Membro do Judiciário ou do Ministério Público pode cometer crime de prevaricação?

Rogério Tadeu Romano*

02 de março de 2022 | 10h00

Ministro do Supremo Dias Toffoli. FOTO: FELLIPE SAMPAIO/STF

Segundo o que revelou o site Migalhas, em 23 de fevereiro de 2022, “o ministro Dias Toffoli, do STF, afastou o enquadramento, como crime de prevaricação, da atuação dos membros do Poder Judiciário e do Ministério Público que, no exercício de suas atividades funcionais e com amparo em interpretação da lei e do Direito, sustentem posição discordante da defendida por outros membros ou atores sociais e políticos. O entendimento foi fixado em liminar na ADPF 881, que será levada a referendo do plenário.”

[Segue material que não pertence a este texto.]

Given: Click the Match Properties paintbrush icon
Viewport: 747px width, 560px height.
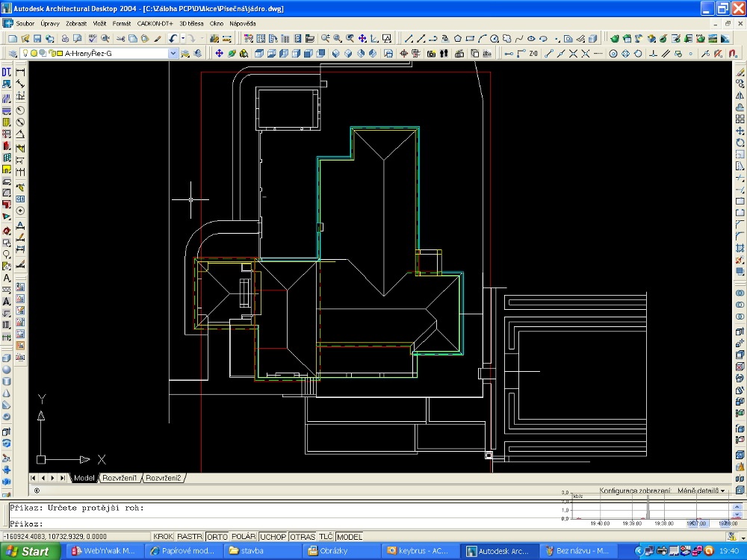Looking at the screenshot, I should tap(158, 39).
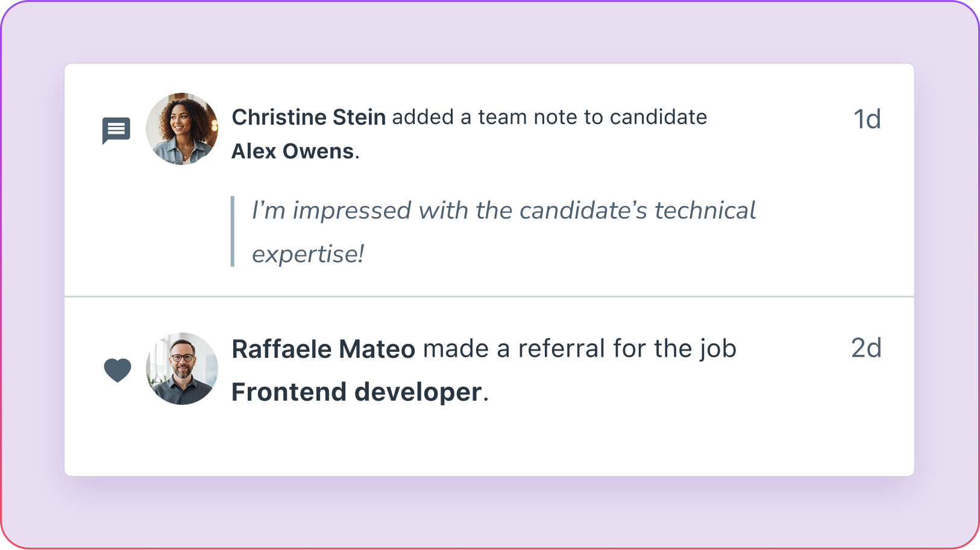Image resolution: width=980 pixels, height=550 pixels.
Task: Open the Alex Owens candidate link
Action: point(293,152)
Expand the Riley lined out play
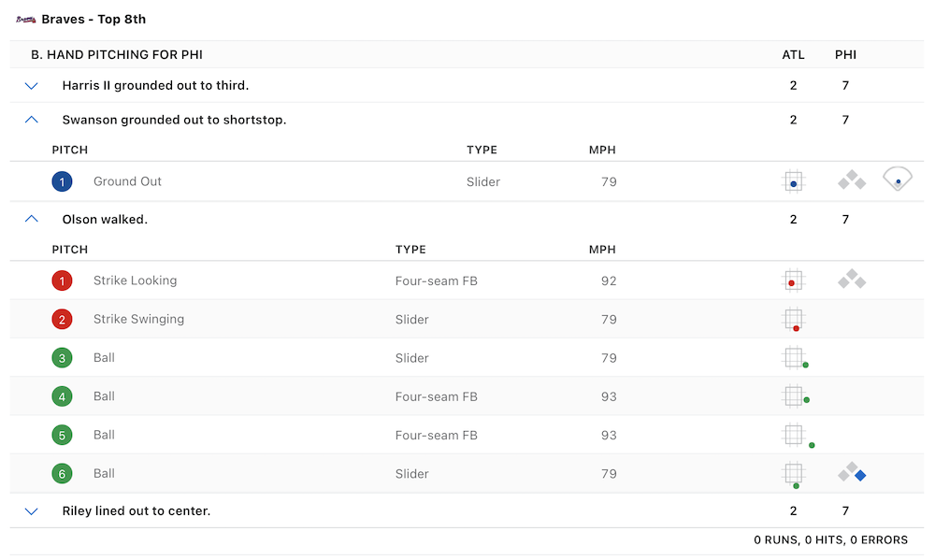The width and height of the screenshot is (935, 560). [x=32, y=511]
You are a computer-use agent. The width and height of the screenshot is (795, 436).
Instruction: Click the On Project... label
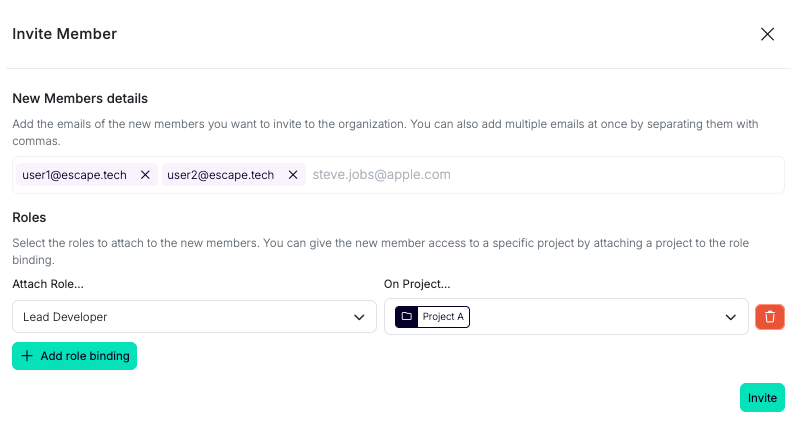click(417, 285)
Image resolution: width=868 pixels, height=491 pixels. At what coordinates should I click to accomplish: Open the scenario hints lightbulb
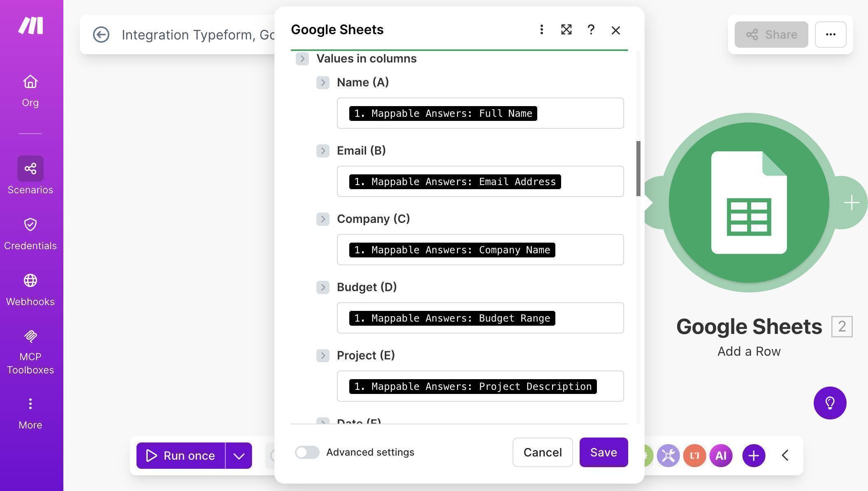(830, 403)
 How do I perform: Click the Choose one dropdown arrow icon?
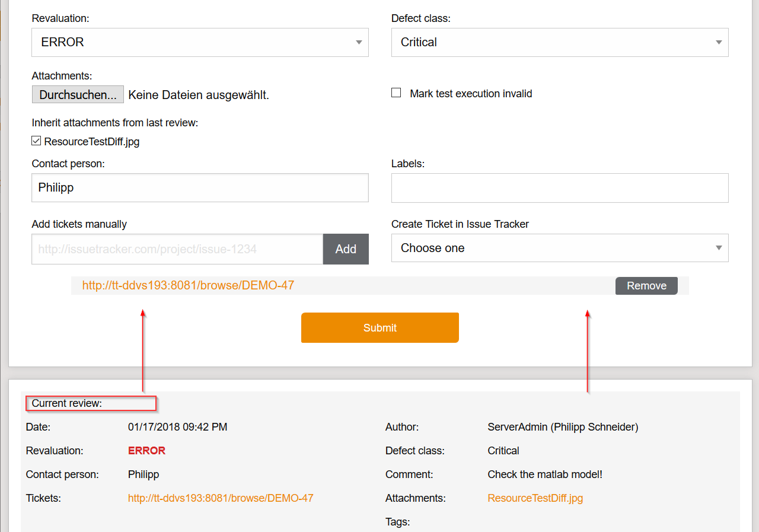[x=718, y=248]
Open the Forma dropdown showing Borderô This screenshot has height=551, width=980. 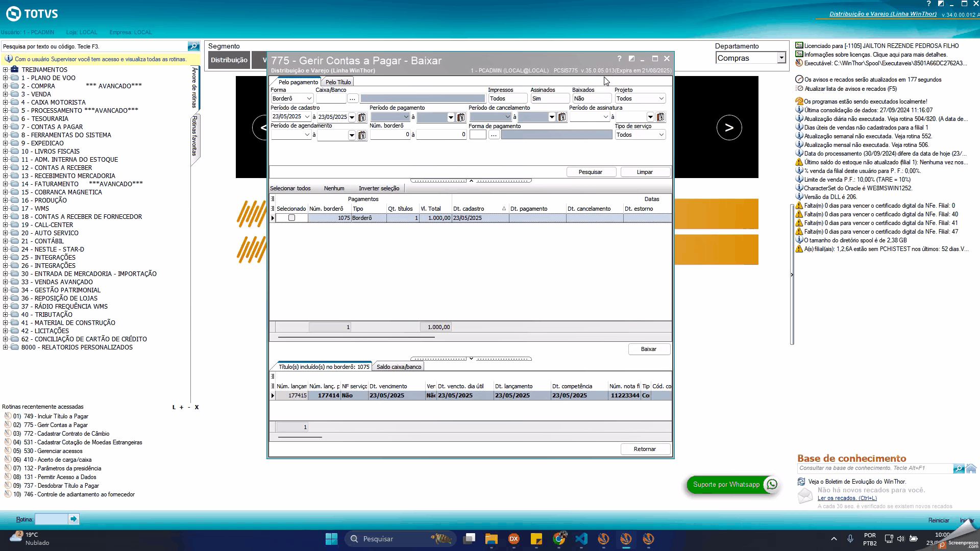point(309,98)
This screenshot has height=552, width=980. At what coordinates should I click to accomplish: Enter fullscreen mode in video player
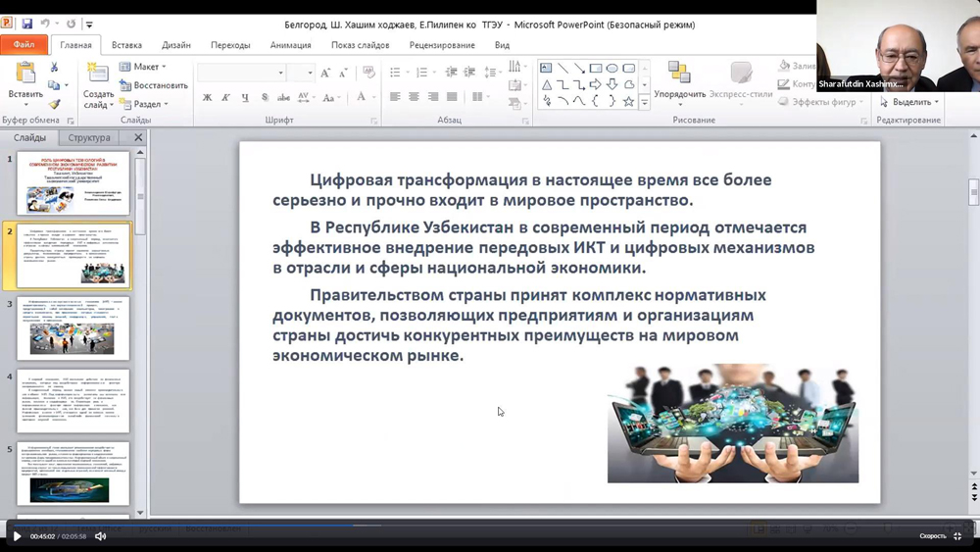[958, 536]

Ainda se disse naquele site jurídico:

“Ao deferir parcialmente a cautelar, Toffoli assinalou que a CF assegura a autonomia e a independência funcional ao Poder Judiciário e ao Ministério Público no exercício de suas funções (artigos 99 e 127, respectivamente). Essa prerrogativa garante aos seus membros manifestar posições jurídico-processuais e proferirem decisões sem o risco de sofrerem ingerência ou pressões político-externas.

Nesse sentido, a Loman – Lei Orgânica da Magistratura Nacional (LC 35/79) garante aos magistrados o direito de não serem punidos ou prejudicados pelas opiniões que manifestarem ou pelo teor das decisões que proferirem, à exceção dos casos de impropriedade ou excesso de linguagem.

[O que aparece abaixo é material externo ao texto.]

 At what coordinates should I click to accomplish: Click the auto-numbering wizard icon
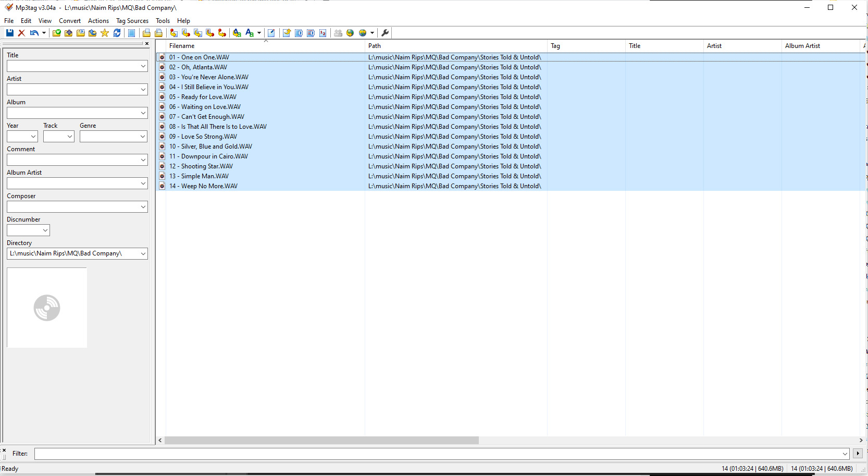(x=323, y=33)
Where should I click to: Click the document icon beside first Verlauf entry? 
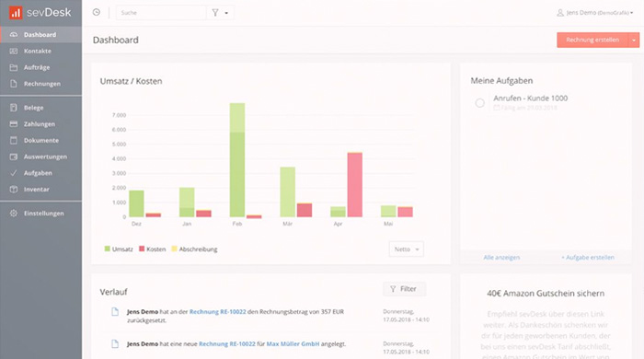tap(115, 312)
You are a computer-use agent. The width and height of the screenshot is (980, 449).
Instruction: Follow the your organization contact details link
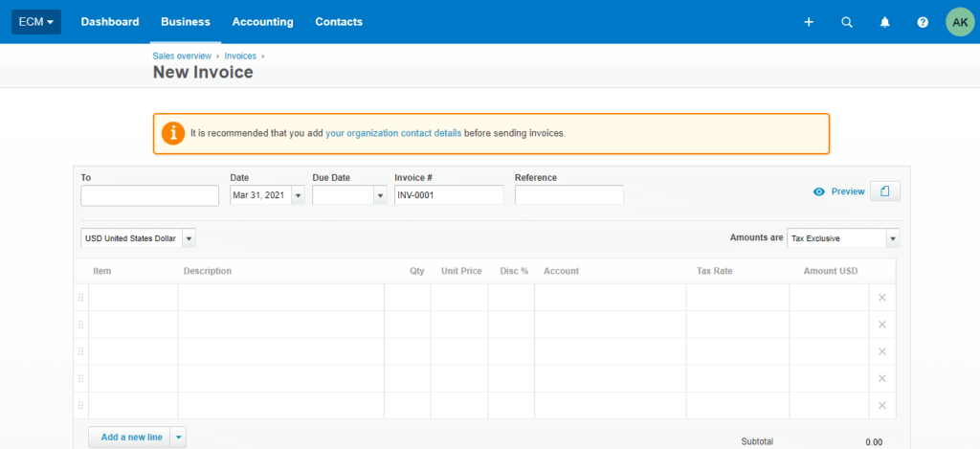[393, 133]
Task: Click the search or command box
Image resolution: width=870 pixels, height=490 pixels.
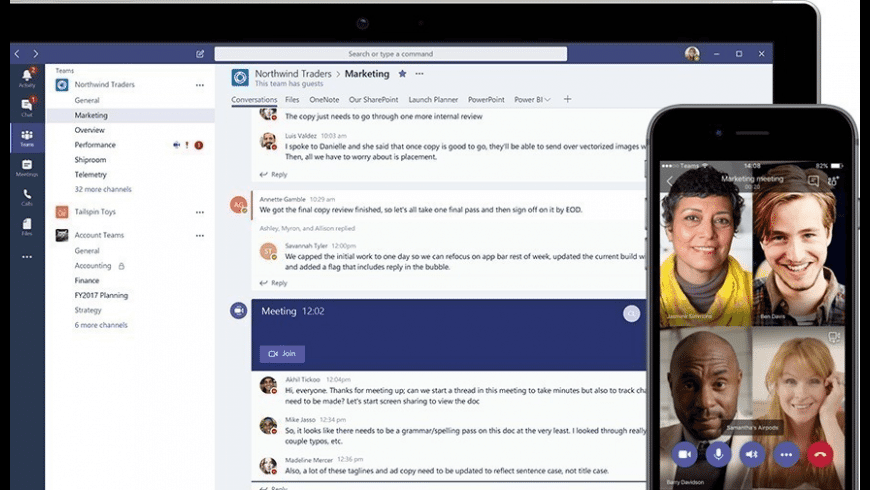Action: (391, 54)
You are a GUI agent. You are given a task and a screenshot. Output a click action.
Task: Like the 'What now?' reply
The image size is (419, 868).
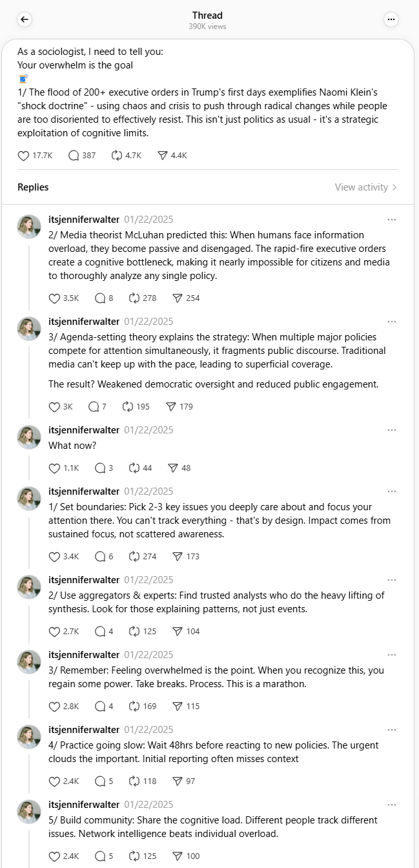(x=55, y=468)
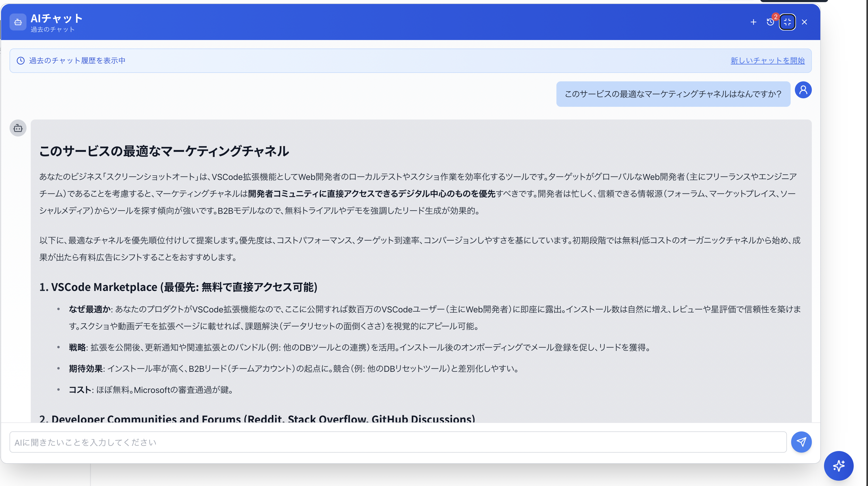This screenshot has height=486, width=868.
Task: Click the red notification badge showing 2
Action: coord(776,17)
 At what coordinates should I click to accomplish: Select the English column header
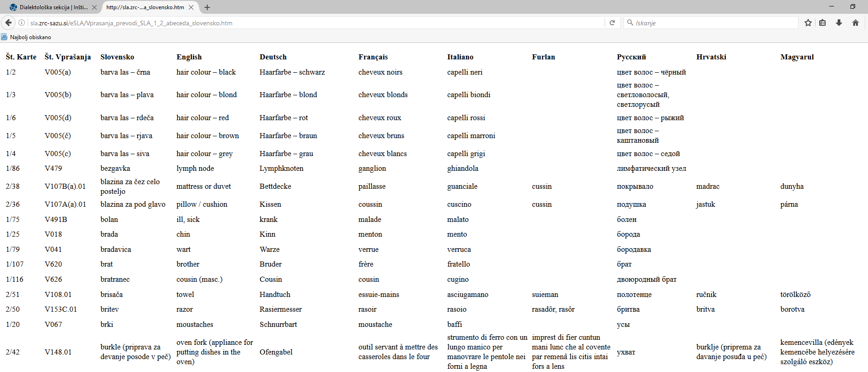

A Lei Orgânica Nacional do Ministério Público (lei 8.625/93), por sua vez, assegura “inviolabilidade pelas opiniões que externar ou pelo teor de suas manifestações processuais ou procedimentos, nos limites de sua independência funcional”.

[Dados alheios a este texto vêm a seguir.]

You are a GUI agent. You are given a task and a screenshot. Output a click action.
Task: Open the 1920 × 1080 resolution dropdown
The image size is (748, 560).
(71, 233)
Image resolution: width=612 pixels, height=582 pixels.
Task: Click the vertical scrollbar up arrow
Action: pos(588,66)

Para o relator, é imperativo que se afaste qualquer interpretação do artigo 319 do CP que venha a enquadrar as posições jurídicas dos membros do Judiciário e do Ministério Público – “ainda que ‘defendam orientação minoritária, em discordância com outros membros ou atores sociais e políticos’ – em mera ‘satisfação de interesse ou sentimento pessoal'”. Segundo ele, essa interpretação viola frontalmente os preceitos da Constituição que garantem a independência funcional do Poder Judiciário e do Ministério Público e a autonomia funcional dos membros dessas instituições, “em franca violação, também, ao Estado Democrático de Direito”.

Toffoli ponderou, porém, que isso não afasta eventual responsabilização penal de magistrados e de membros do MP no caso de dolo ou fraude sobre os limites éticos e jurídicos de suas funções, causando prejuízos a terceiros e obtendo vantagem indevida para si ou para outrem.”

Consoante notícia o site de notícias da PGR, em parecer ao Supremo Tribunal Federal (STF), o procurador-geral da República, Augusto Aras, defendeu a independência funcional do Ministério Público e a segurança jurídica da atuação dos membros do Parquet, ao opinar pelo provimento de ação da Associação Nacional dos Membros do Ministério Público (Conamp). Na Ação de Descumprimento de Preceito Fundamental (ADPF) 881/DF, a entidade busca afastar a possibilidade de que o crime de prevaricação, disposto no art. 319 do Código Penal (CP), incida sobre a atividade livre do Poder Judiciário e do MP. A Conamp pede, ainda, que o STF declare a inconstitucionalidade de diversos artigos do Código de Processo Penal (CPP), que permitem aos magistrados decretarem medidas restritivas de direitos no curso das ações, sem a devida manifestação prévia do Ministério Público.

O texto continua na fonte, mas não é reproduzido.